Hopefully I will get back to PetSmart today!

HOUSING
Tank size: 12 gallons (about half full)
Temperature: Trying to keep around 82 fahrenheit
Filter: Yes
Air stone: No
Heater: Yes
Tank Mates: No

FOOD
Topfin Color-Enhancing Betta BttaMin Tropical Medley
Aqueon Freeze-dried Bloodworms
Small flying insects (gnats?) that end up in the tank...
2x a day

MAINTENANCE
Water change frequency: Random; today I replaced a third
Water change additives: API Aquarium Salt, 
Aqueon BettaBowl Plus Conditioner/Dechlorinator

WATER PARAMETERS (test strip):
Ammonia: ? (I have no test)
Nitrate: apx 5ppm
Nitrite: apx 0
Total hardness: apx 50
Alkalinity: above 300
pH: above 8.5

This is my first fish.

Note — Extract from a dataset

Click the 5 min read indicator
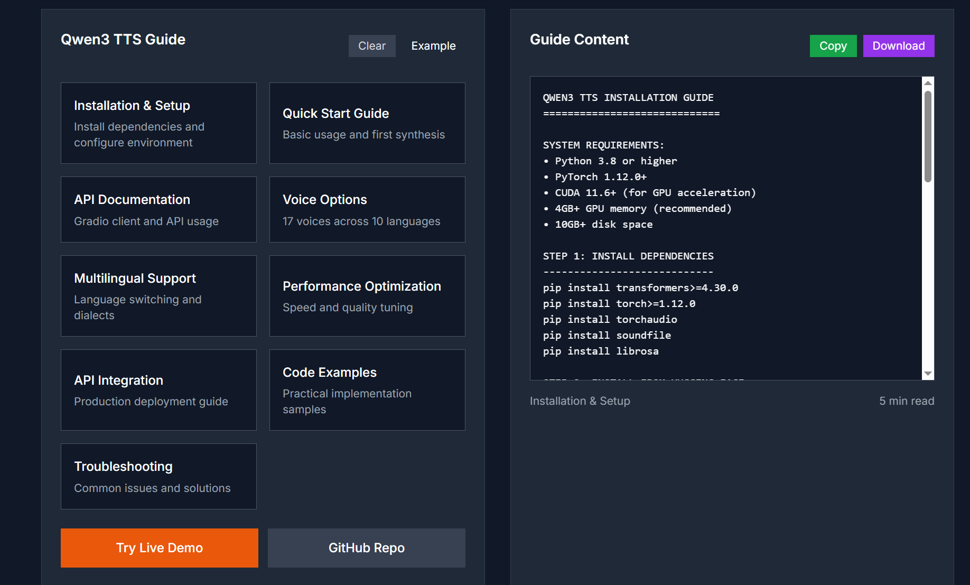This screenshot has height=585, width=970. pos(907,401)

Please forgive my ignorance. I've going through a lot! 
THANKS!


----------



## BettaMaynard (May 20, 2013)

He's been blowing lots of bubbles; made a bubble nest yesterday morning. Swimming around a lot; likes to watch me. He would eat like a total PIG if I were to let him.


----------



## majerah1 (Oct 29, 2010)

Hard to say, but from the pic it looks like a normal red veiltail. The grey on his chin is just the lack of color, which is perfectly ok. I would like to ask if you have any live plants with him and a lid? You can fill his tank full if you have a lid and he will love the extra room. Good he is in heated and filtered water, thats a huge step up from a vase. I do suggest you stop the freeze dried bloodworms, and think about getting him some frozen ones instead. He would not only like them better but they would also be better for him.


----------



## BettaMaynard (May 20, 2013)

Yes, I have with him the four tall plants that came with him. 
I have a lid and will try to fill the tank up more soon.


----------